* _WORK TO COMPLETE_
Leave out the images; return the rest of the data exactly.
* * *
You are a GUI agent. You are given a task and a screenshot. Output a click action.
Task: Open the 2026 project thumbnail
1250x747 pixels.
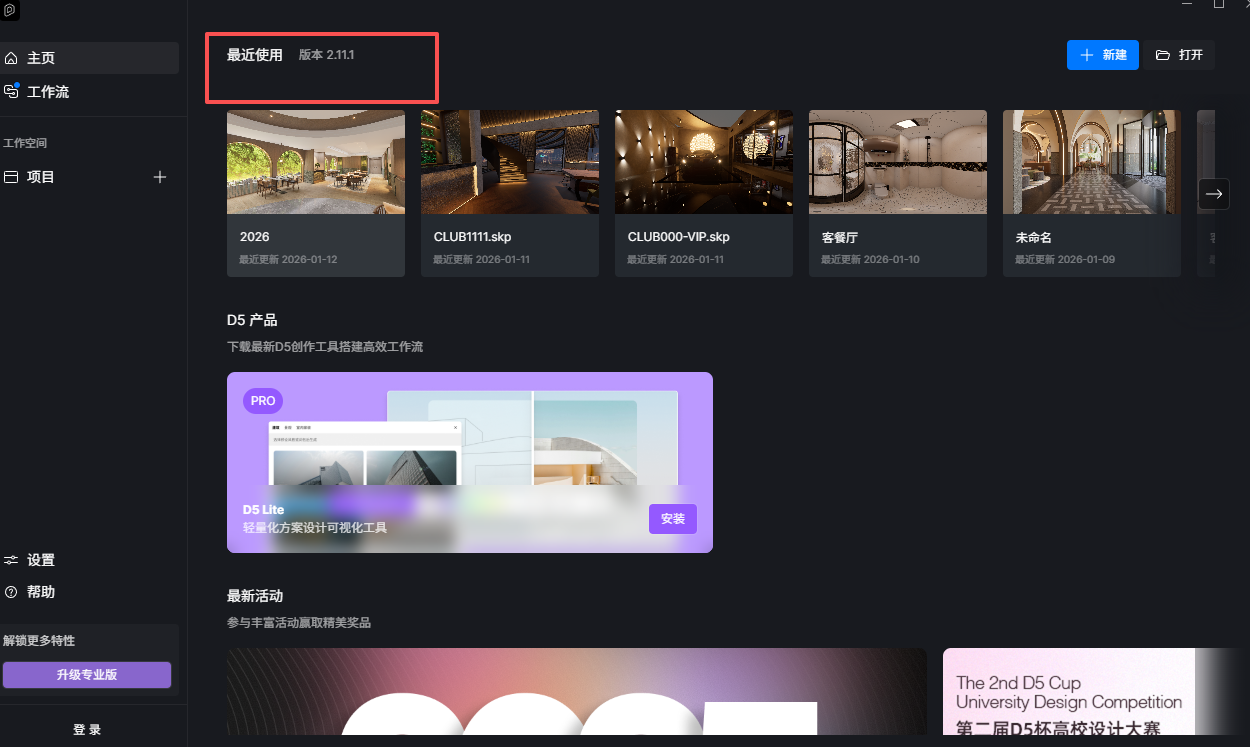point(316,162)
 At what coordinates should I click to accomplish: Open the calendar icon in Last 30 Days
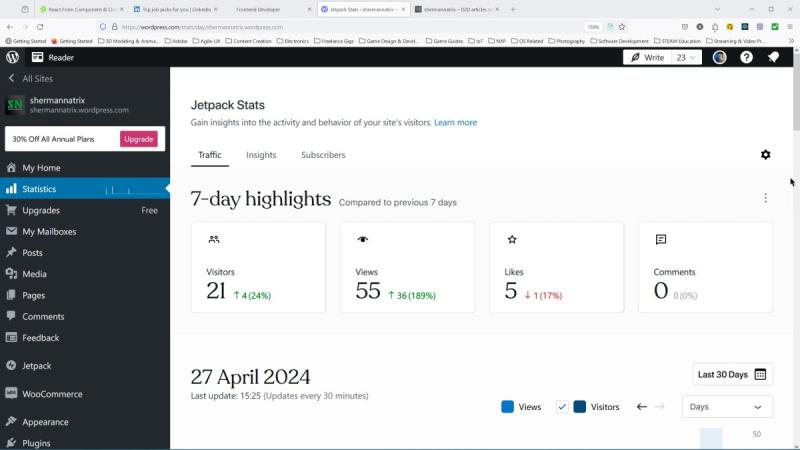coord(760,374)
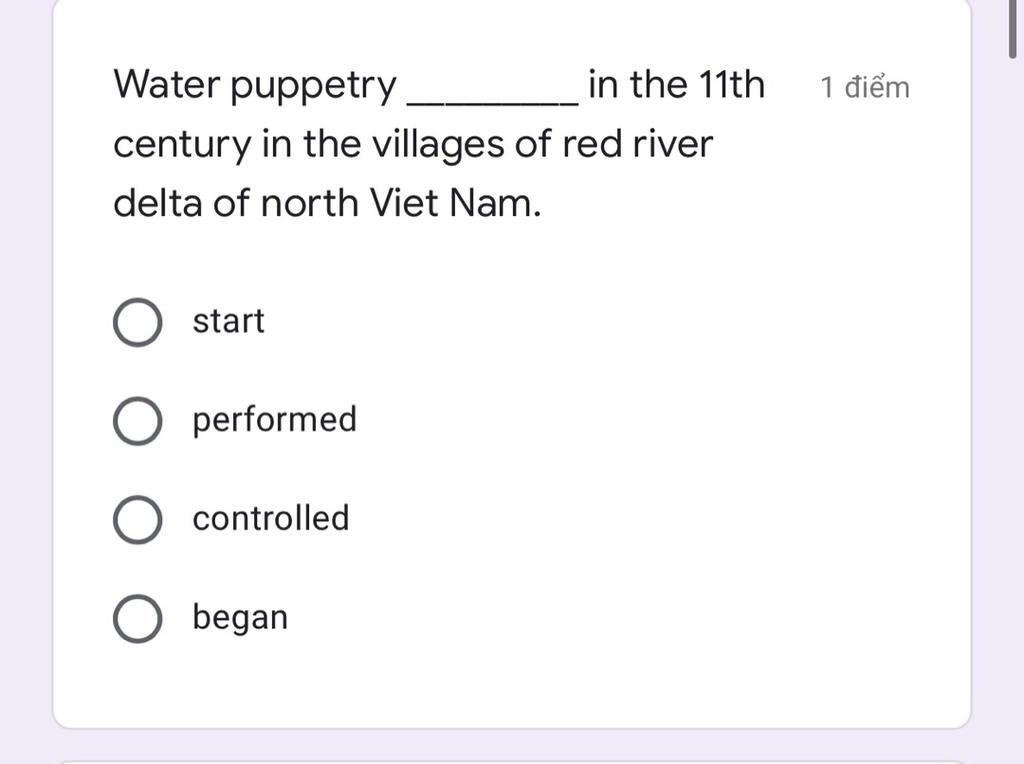Image resolution: width=1024 pixels, height=764 pixels.
Task: Mark the "controlled" radio button
Action: (137, 519)
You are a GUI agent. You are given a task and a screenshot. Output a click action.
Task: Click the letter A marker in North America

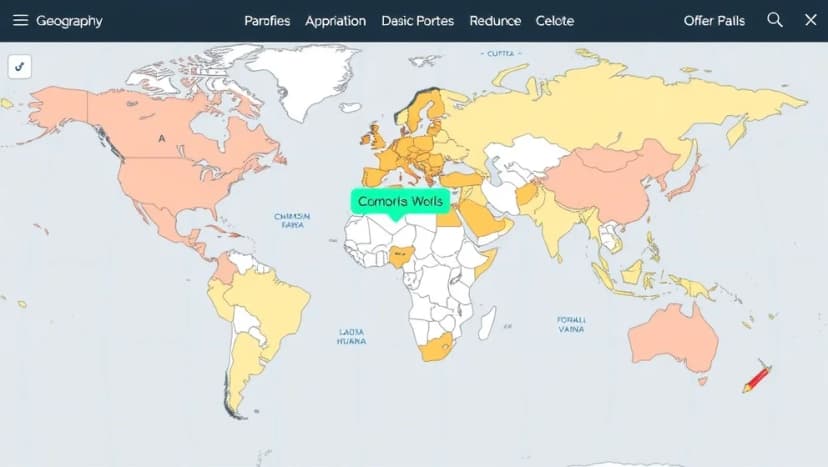[x=161, y=140]
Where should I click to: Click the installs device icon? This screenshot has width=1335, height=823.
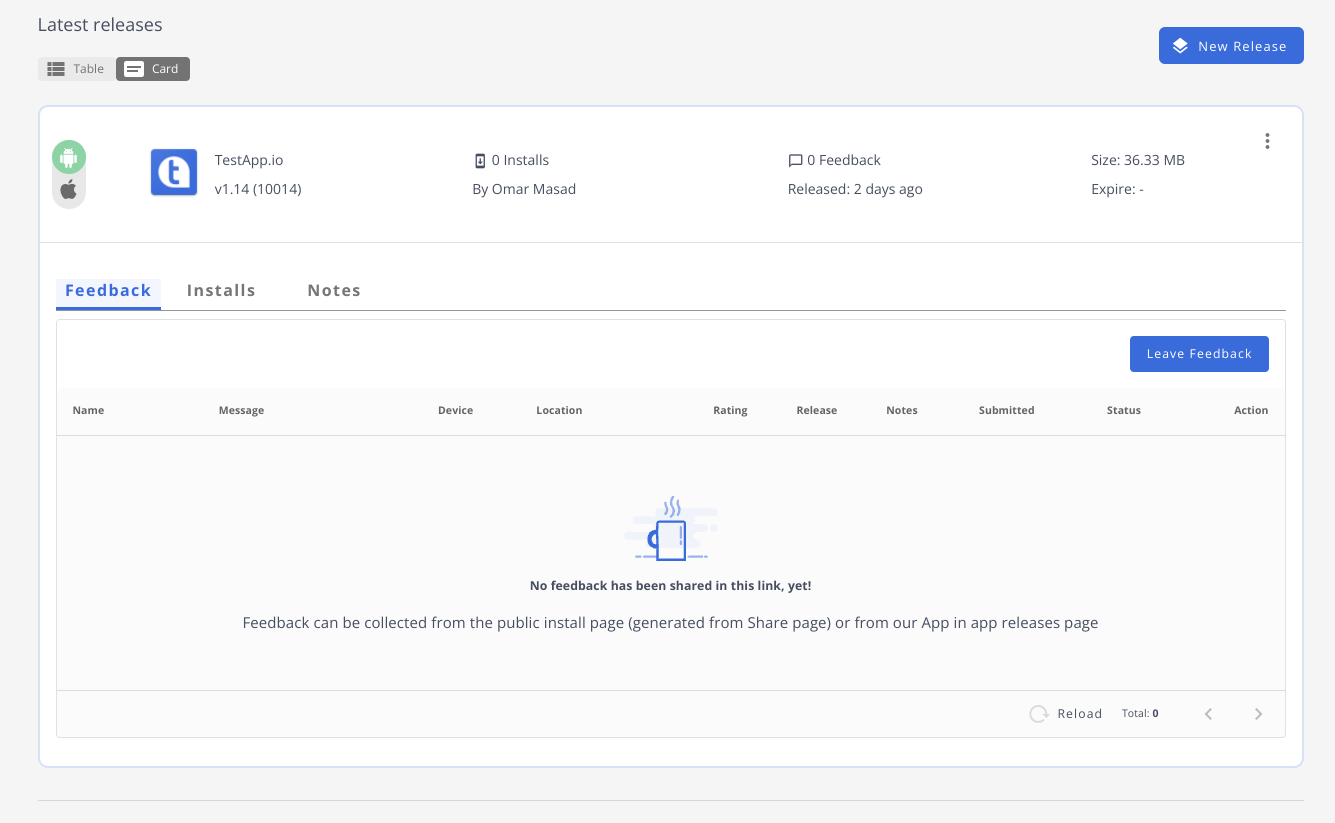click(x=480, y=160)
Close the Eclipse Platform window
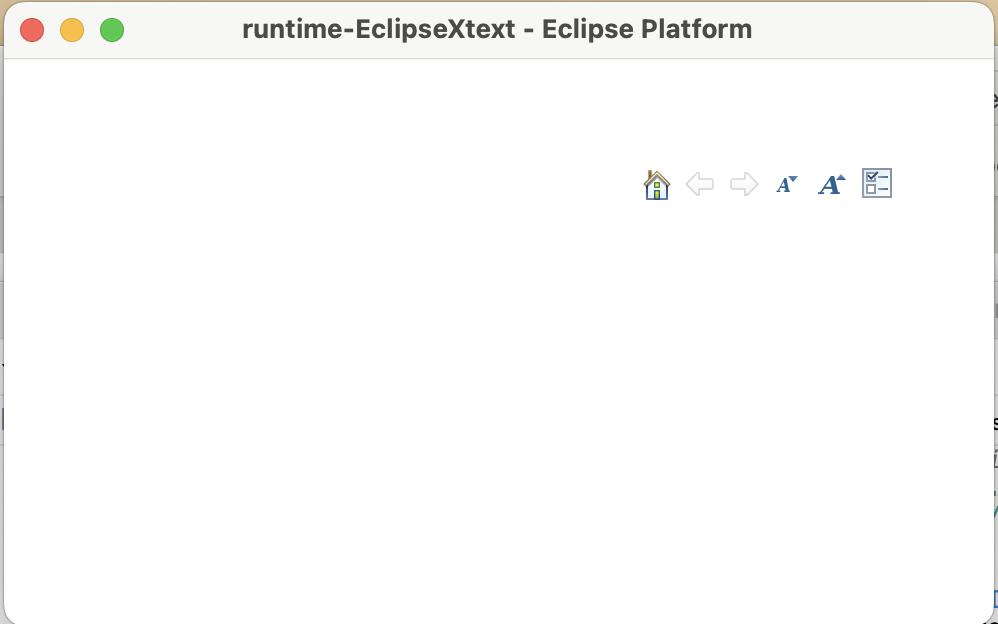Image resolution: width=998 pixels, height=624 pixels. pos(32,30)
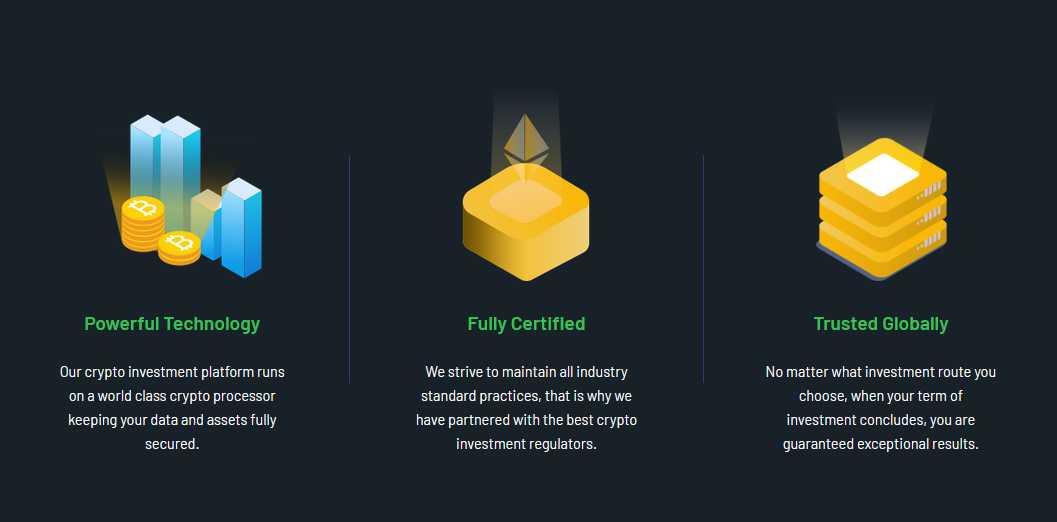Click the guaranteed exceptional results paragraph

(881, 408)
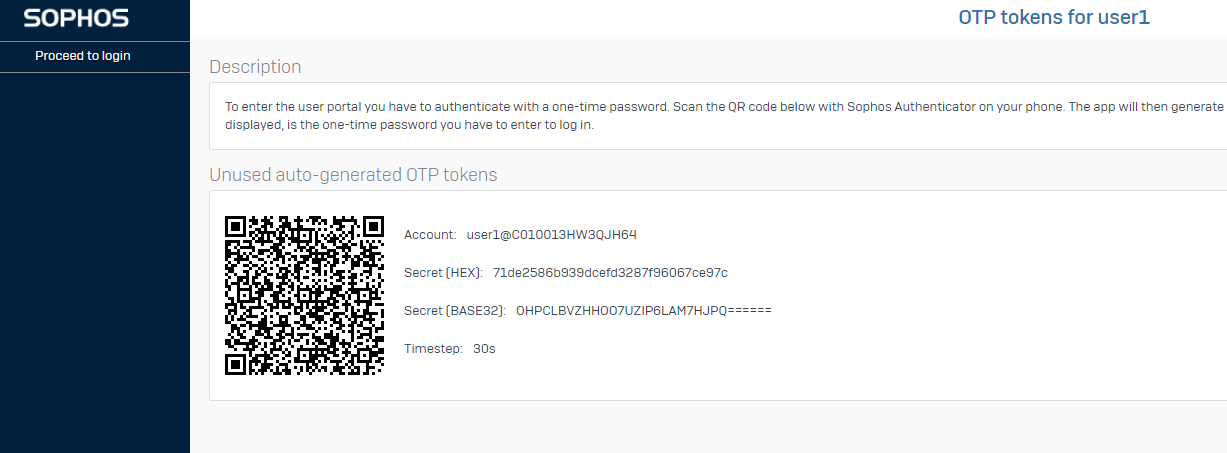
* * *
* _SOLUTION TO THIS EXERCISE_
You are a GUI agent. You are given a task and a screenshot. Output a click action.
Task: Open the 2026 project thumbnail
1250x747 pixels.
point(316,162)
 At what coordinates should I click to accomplish: Open the calendar icon in Last 30 Days
coord(760,374)
Image resolution: width=1024 pixels, height=764 pixels.
Task: Mark the "controlled" radio button
Action: (137, 519)
You are a GUI agent. You are given a task and a screenshot. Output a click action.
Task: Click the letter A marker in North America

[x=161, y=140]
Where should I click to: Click the installs device icon? This screenshot has width=1335, height=823.
click(x=480, y=160)
Close the Eclipse Platform window
Image resolution: width=998 pixels, height=624 pixels. pos(32,30)
Click the guaranteed exceptional results paragraph

(881, 408)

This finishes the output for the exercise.